What needs to be done.
Could you give the listing again with "green hedge" replaced by "green shrub" and everything else left unchanged?

Source records.

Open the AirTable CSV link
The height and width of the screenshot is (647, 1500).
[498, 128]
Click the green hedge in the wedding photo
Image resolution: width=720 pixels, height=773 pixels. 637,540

Result for this exercise.
Open the AirTable CSV link
The height and width of the screenshot is (647, 1500).
[498, 128]
Click the green shrub in the wedding photo
Image resolution: width=720 pixels, height=773 pixels. 637,540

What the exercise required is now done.